▶ [Requirement]:
With pictures omitted, transcribe exactly the lines from the one containing "Click the 实时刷新 refresh button" to the end of the records below.

▶ [Records shown]:
********************
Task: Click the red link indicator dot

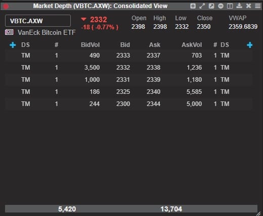Action: (x=6, y=7)
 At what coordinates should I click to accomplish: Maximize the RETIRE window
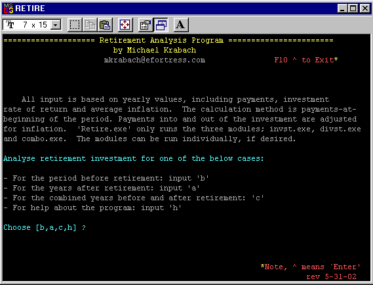353,9
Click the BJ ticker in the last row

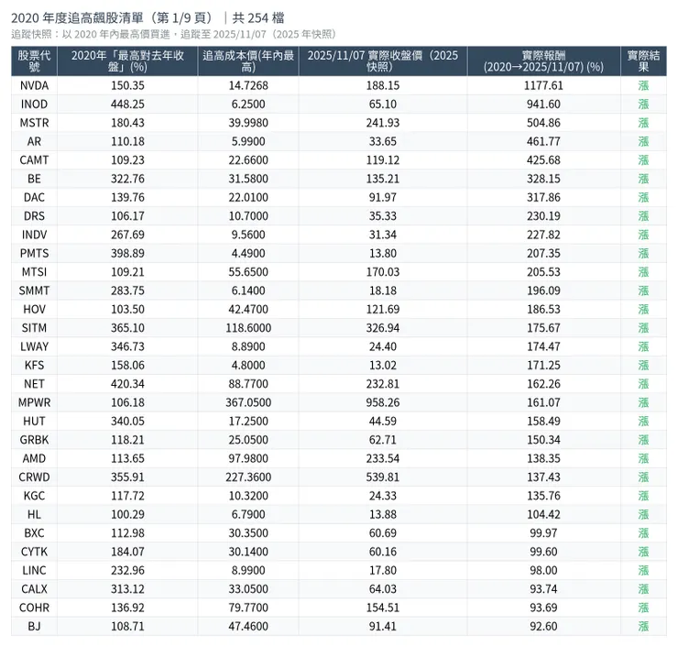[x=34, y=626]
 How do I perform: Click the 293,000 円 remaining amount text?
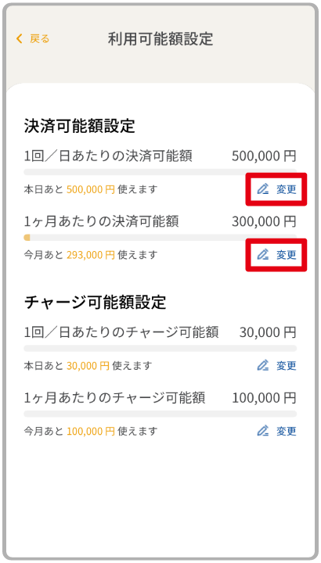tap(91, 255)
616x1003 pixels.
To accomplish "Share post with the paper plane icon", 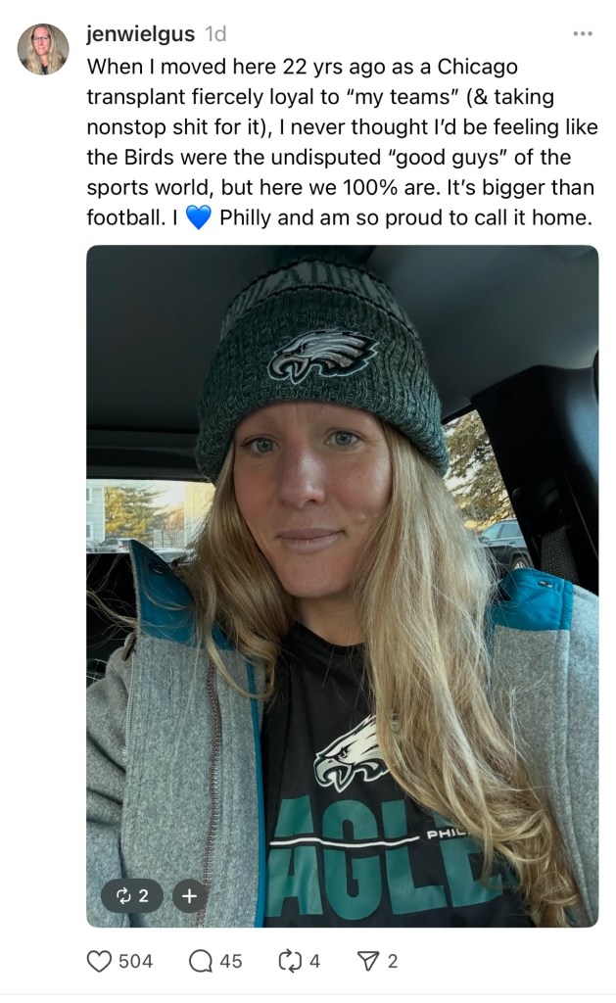I will click(368, 961).
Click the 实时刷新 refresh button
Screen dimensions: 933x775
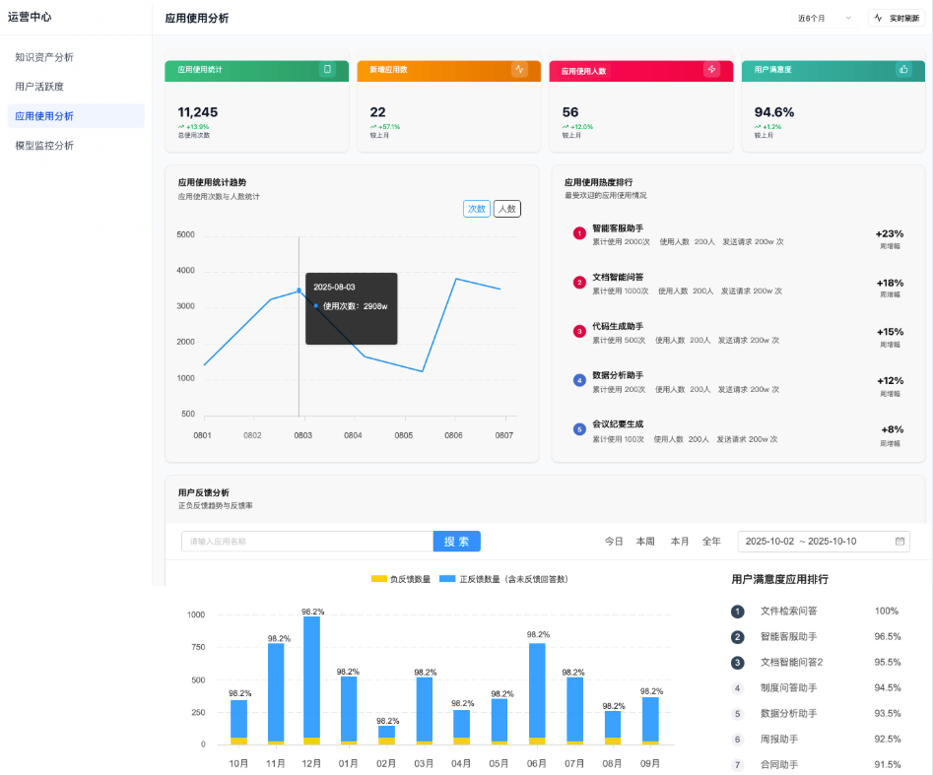tap(896, 18)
********************
▶ [Reply]:
Click the 实时刷新 refresh button
Screen dimensions: 933x775
tap(896, 18)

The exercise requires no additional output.